● **YOUR ASSIGNMENT**: Every line of the material should be output exactly as written.

● **EXTRACTED ENTRIES**:

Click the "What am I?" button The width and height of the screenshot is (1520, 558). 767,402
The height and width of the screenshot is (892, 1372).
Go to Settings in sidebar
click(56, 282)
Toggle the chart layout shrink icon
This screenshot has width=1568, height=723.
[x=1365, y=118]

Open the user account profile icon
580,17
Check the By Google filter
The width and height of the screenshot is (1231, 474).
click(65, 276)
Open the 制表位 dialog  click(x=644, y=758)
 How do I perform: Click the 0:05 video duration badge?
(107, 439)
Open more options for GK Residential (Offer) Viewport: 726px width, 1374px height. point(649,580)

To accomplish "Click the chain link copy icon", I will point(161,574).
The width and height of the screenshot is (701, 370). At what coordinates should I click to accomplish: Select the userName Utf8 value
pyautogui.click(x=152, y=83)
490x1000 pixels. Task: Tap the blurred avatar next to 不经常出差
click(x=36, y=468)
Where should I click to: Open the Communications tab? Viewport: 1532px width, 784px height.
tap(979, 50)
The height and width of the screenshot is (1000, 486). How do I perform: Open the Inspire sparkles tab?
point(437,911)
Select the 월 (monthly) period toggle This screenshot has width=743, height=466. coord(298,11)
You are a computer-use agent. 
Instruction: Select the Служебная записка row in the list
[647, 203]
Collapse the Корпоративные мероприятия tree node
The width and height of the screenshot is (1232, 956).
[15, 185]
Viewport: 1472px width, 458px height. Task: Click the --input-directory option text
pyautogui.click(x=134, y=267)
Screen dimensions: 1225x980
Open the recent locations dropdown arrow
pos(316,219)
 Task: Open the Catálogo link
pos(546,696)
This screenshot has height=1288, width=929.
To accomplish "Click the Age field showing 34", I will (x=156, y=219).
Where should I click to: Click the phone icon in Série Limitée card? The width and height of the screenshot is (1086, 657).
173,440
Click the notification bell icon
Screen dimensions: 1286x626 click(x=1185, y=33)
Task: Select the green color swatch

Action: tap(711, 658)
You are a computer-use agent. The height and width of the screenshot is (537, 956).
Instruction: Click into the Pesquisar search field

● **ANSWER BOX**:
Click the "What am I?" button The width and height of the screenshot is (1520, 558). 767,402
The height and width of the screenshot is (892, 1372).
Go to Settings in sidebar
click(56, 282)
Toggle the chart layout shrink icon
This screenshot has width=1568, height=723.
[x=1365, y=118]

Open the user account profile icon
580,17
Check the By Google filter
The width and height of the screenshot is (1231, 474).
click(65, 276)
Open the 制表位 dialog  click(x=644, y=758)
 How do I perform: Click the 0:05 video duration badge?
(107, 439)
Open more options for GK Residential (Offer) Viewport: 726px width, 1374px height. point(649,580)

To accomplish "Click the chain link copy icon", I will point(161,574).
The width and height of the screenshot is (701, 370). At what coordinates should I click to accomplish: Select the userName Utf8 value
pyautogui.click(x=152, y=83)
490x1000 pixels. Task: Tap the blurred avatar next to 不经常出差
click(x=36, y=468)
Where should I click to: Open the Communications tab? Viewport: 1532px width, 784px height.
tap(979, 50)
The height and width of the screenshot is (1000, 486). How do I perform: Open the Inspire sparkles tab?
point(437,911)
Select the 월 (monthly) period toggle This screenshot has width=743, height=466. coord(298,11)
You are a computer-use agent. 
Instruction: Select the Служебная записка row in the list
[647, 203]
Collapse the Корпоративные мероприятия tree node
The width and height of the screenshot is (1232, 956).
[15, 185]
Viewport: 1472px width, 458px height. Task: Click the --input-directory option text
pyautogui.click(x=134, y=267)
Screen dimensions: 1225x980
Open the recent locations dropdown arrow
pos(316,219)
 Task: Open the Catálogo link
pos(546,696)
This screenshot has height=1288, width=929.
To accomplish "Click the Age field showing 34", I will (x=156, y=219).
Where should I click to: Click the phone icon in Série Limitée card? The width and height of the screenshot is (1086, 657).
173,440
Click the notification bell icon
Screen dimensions: 1286x626 click(x=1185, y=33)
Task: Select the green color swatch

Action: tap(711, 658)
You are a computer-use agent. The height and width of the screenshot is (537, 956).
Instruction: Click into the Pesquisar search field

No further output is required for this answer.